▽
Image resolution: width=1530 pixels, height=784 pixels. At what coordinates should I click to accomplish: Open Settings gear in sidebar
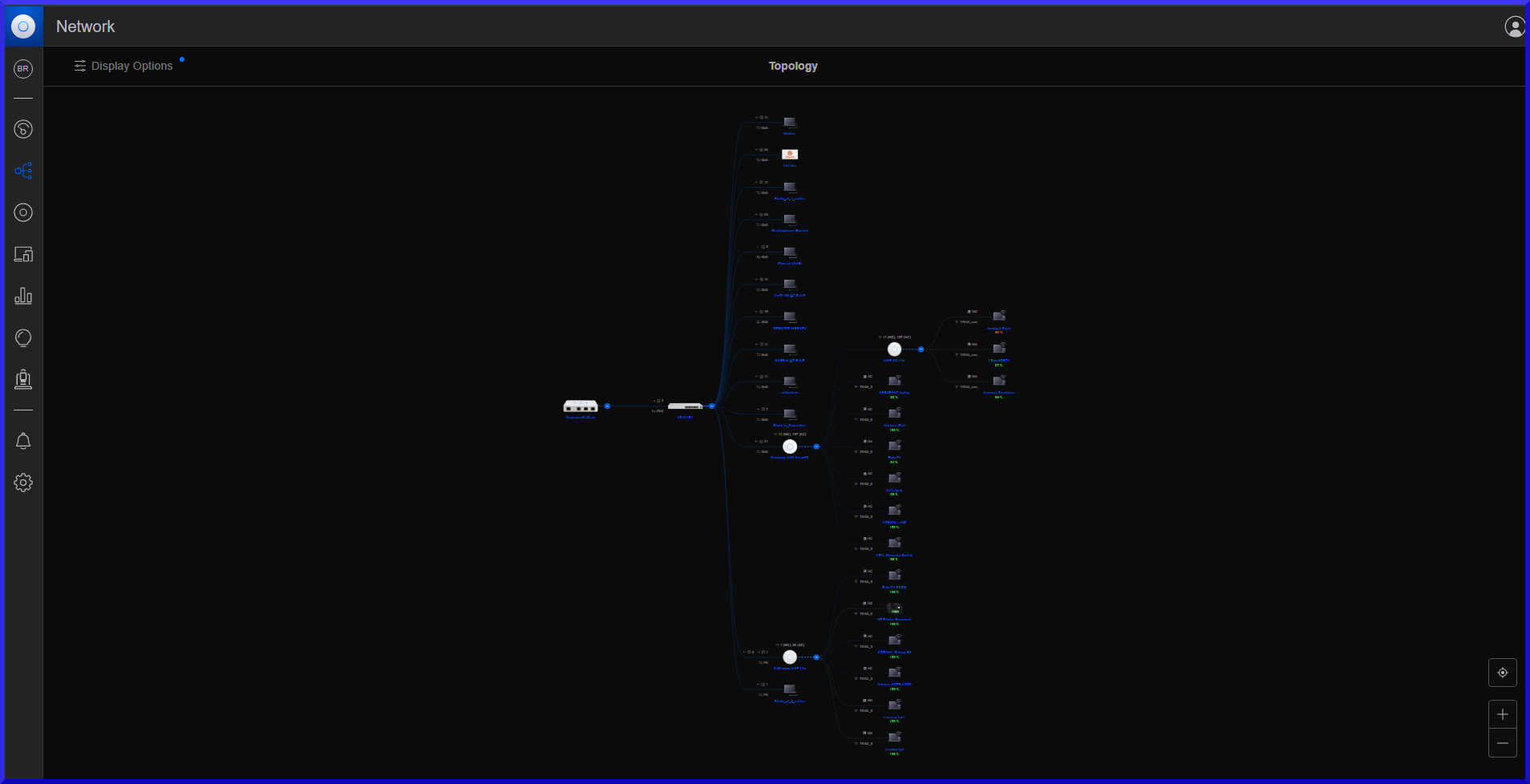(x=23, y=483)
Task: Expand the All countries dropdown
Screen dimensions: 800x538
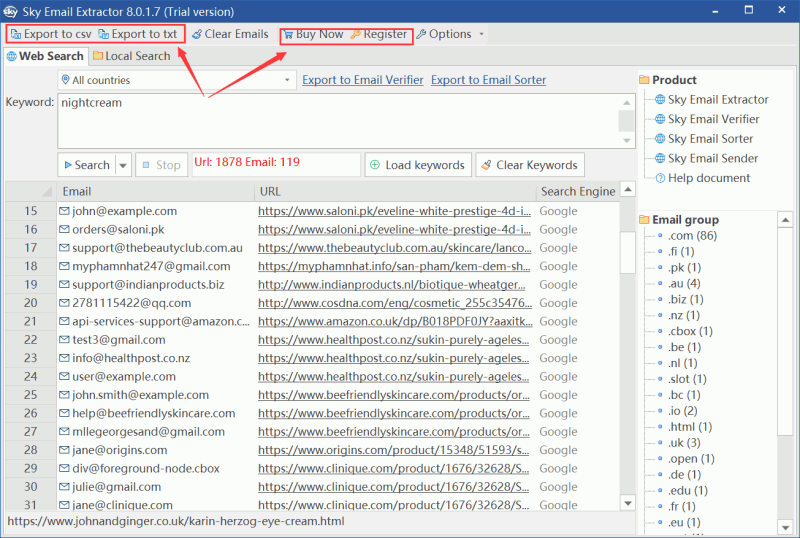Action: [x=286, y=80]
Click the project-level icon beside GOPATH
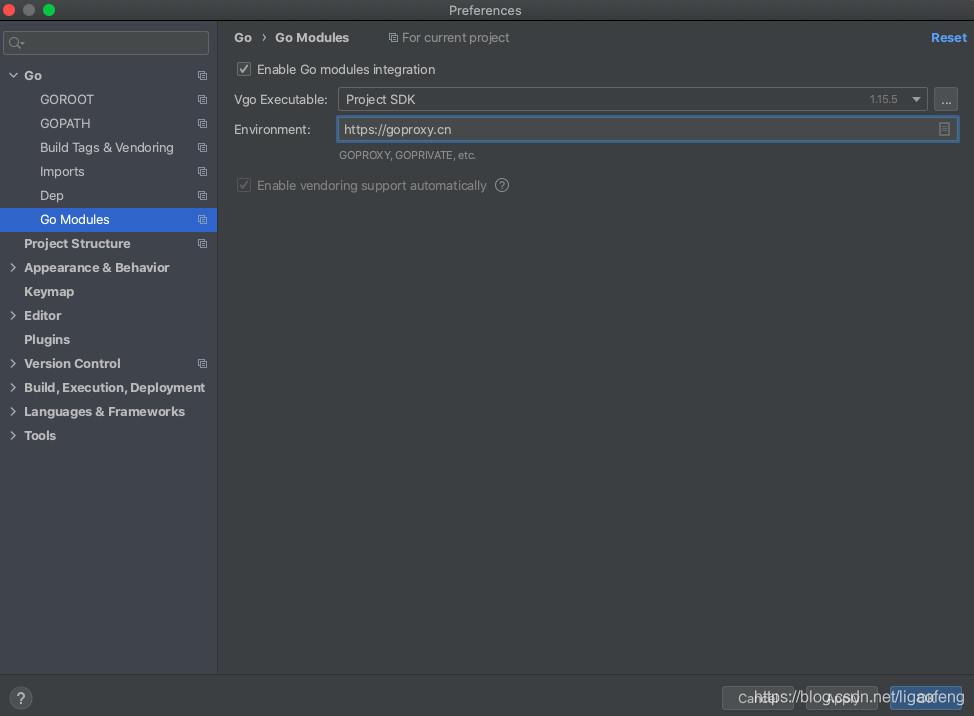Screen dimensions: 974x716 (x=202, y=124)
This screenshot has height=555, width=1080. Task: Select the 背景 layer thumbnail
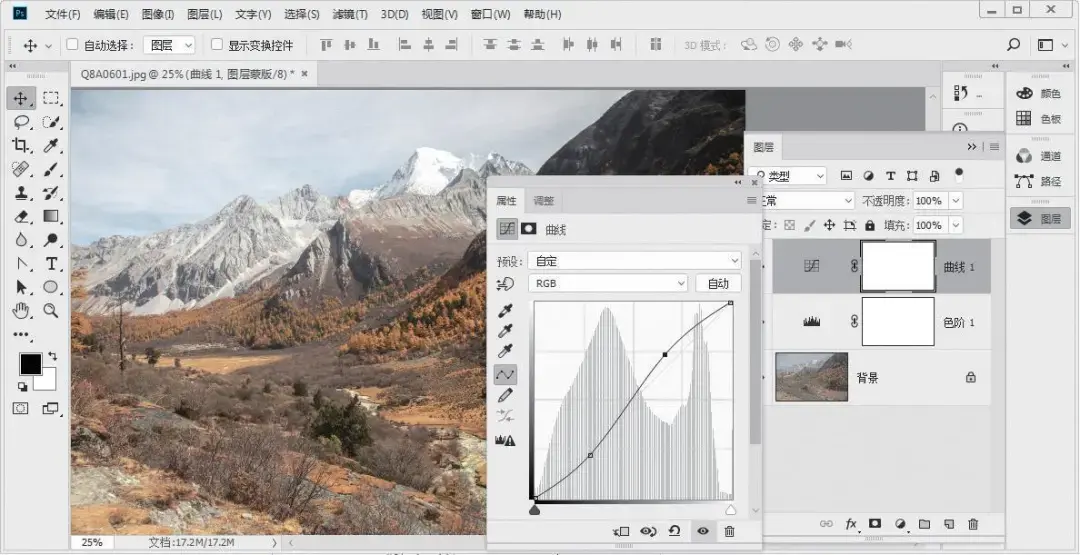pos(811,377)
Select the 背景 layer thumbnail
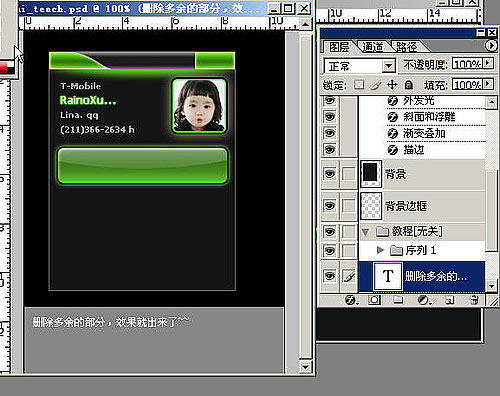 pos(371,174)
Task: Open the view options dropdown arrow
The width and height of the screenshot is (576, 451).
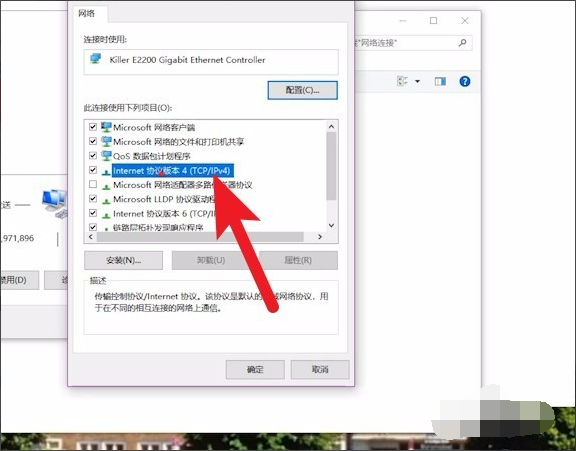Action: click(x=417, y=81)

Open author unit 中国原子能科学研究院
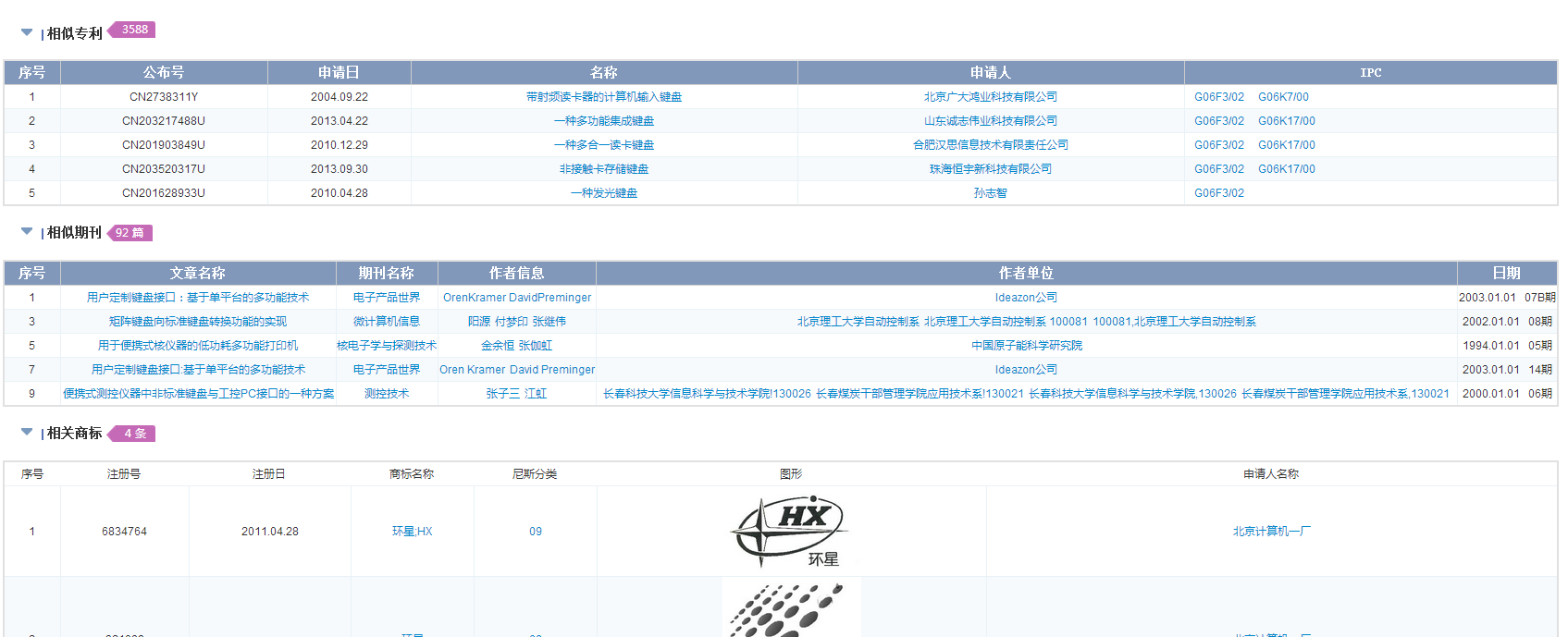[x=1026, y=346]
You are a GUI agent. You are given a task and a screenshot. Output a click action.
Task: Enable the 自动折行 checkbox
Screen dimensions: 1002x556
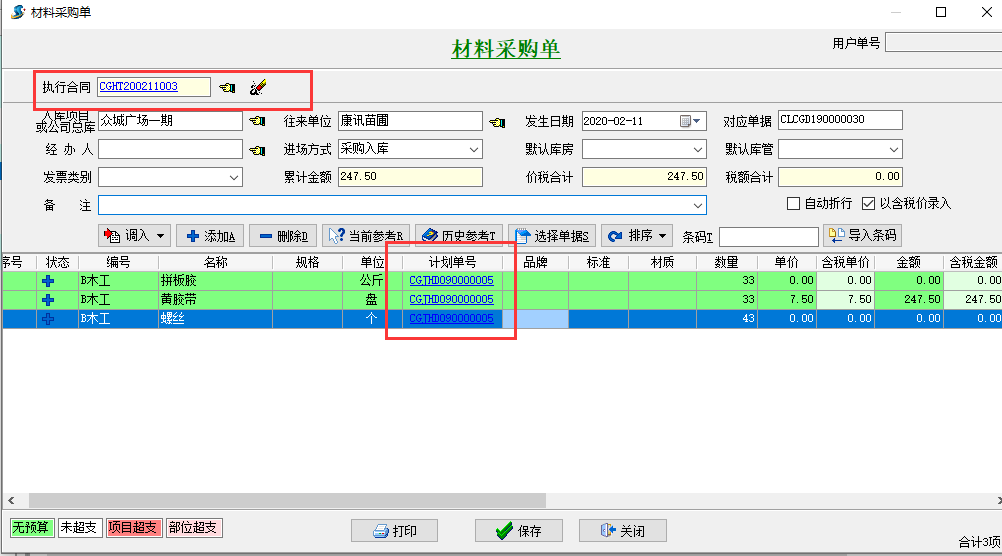click(794, 204)
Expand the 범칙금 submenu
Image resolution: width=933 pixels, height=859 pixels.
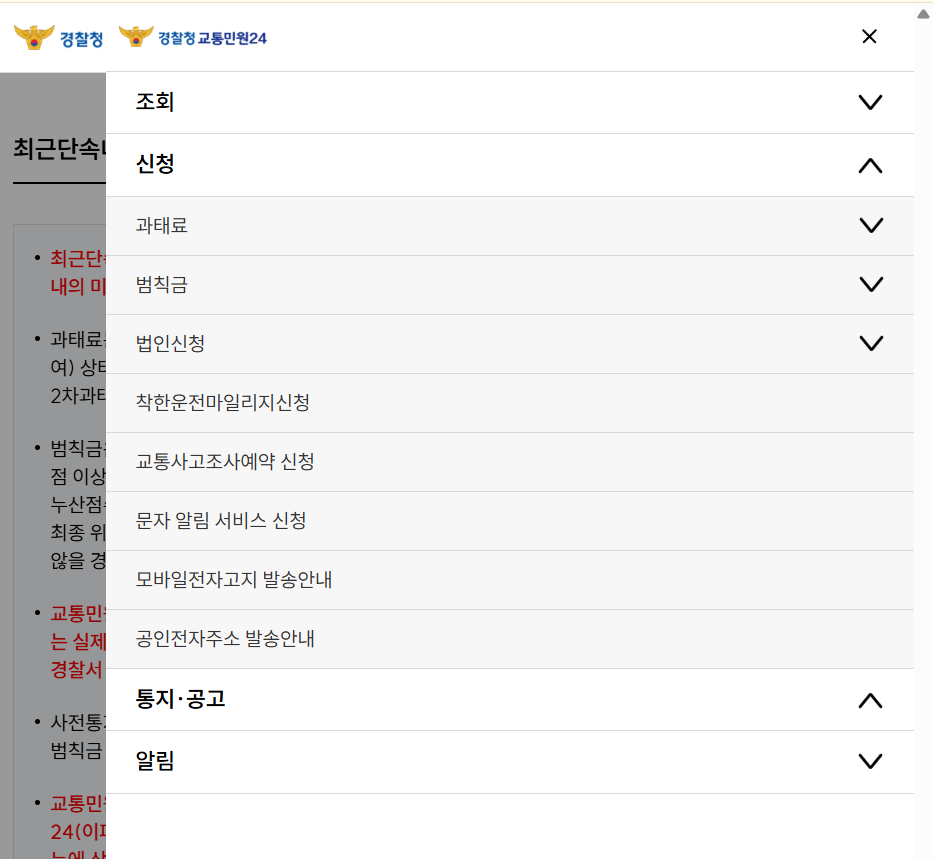pos(871,284)
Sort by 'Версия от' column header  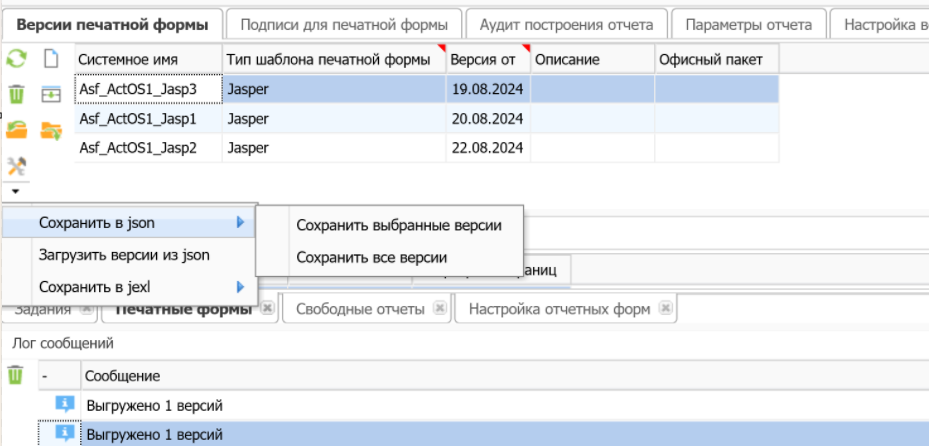point(482,60)
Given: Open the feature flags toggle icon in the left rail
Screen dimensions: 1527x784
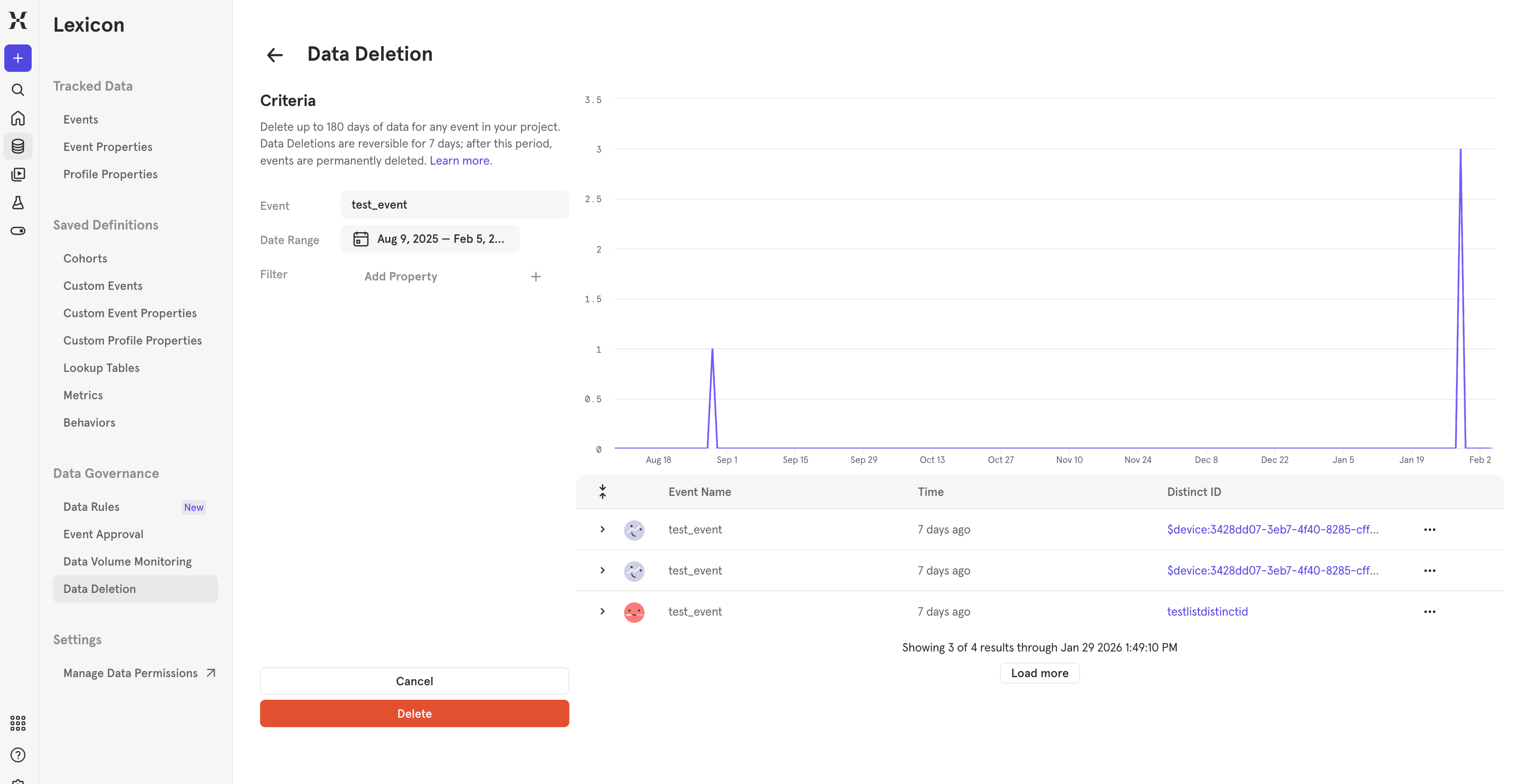Looking at the screenshot, I should click(x=18, y=230).

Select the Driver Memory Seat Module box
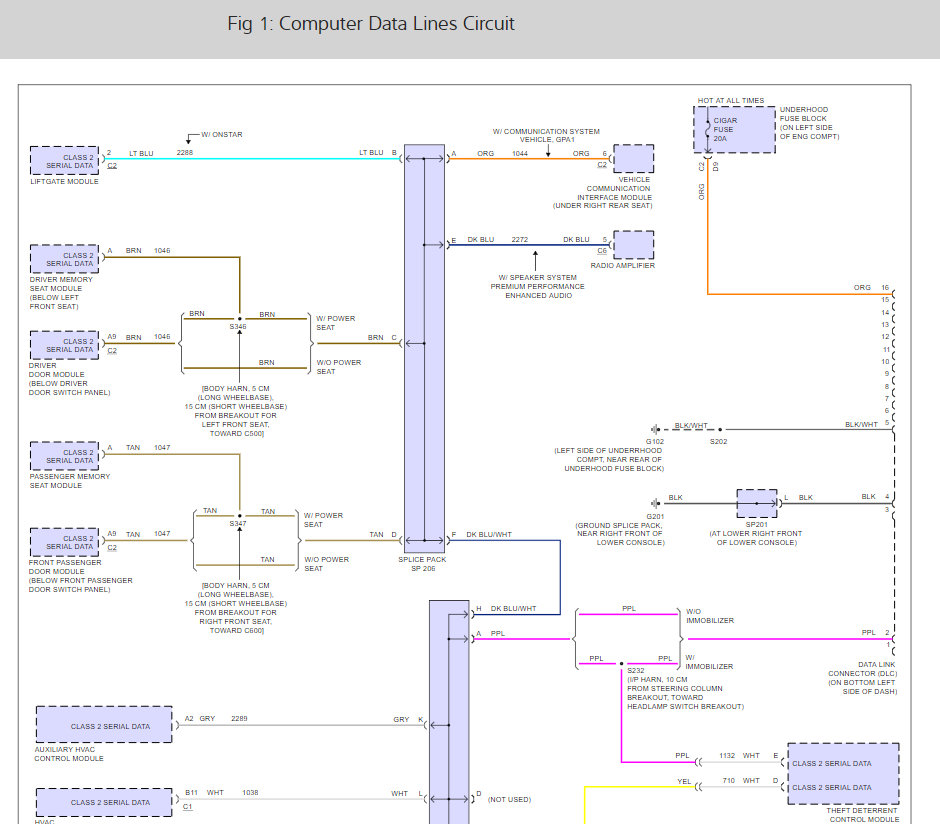[x=65, y=259]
△
◆ **Challenge**:
Rewrite the records from the beginning through the line containing "Action: [x=286, y=80]", replacing "All countries" with "All regions" and keeping everything else the same. Omit the pictures from your answer.

◆ **The completed task**:
Image resolution: width=1530 pixels, height=784 pixels. At what coordinates should I click to accomplish: Open Settings gear in sidebar
(x=23, y=483)
Task: Expand the All regions dropdown
Screen dimensions: 800x538
Action: [x=286, y=80]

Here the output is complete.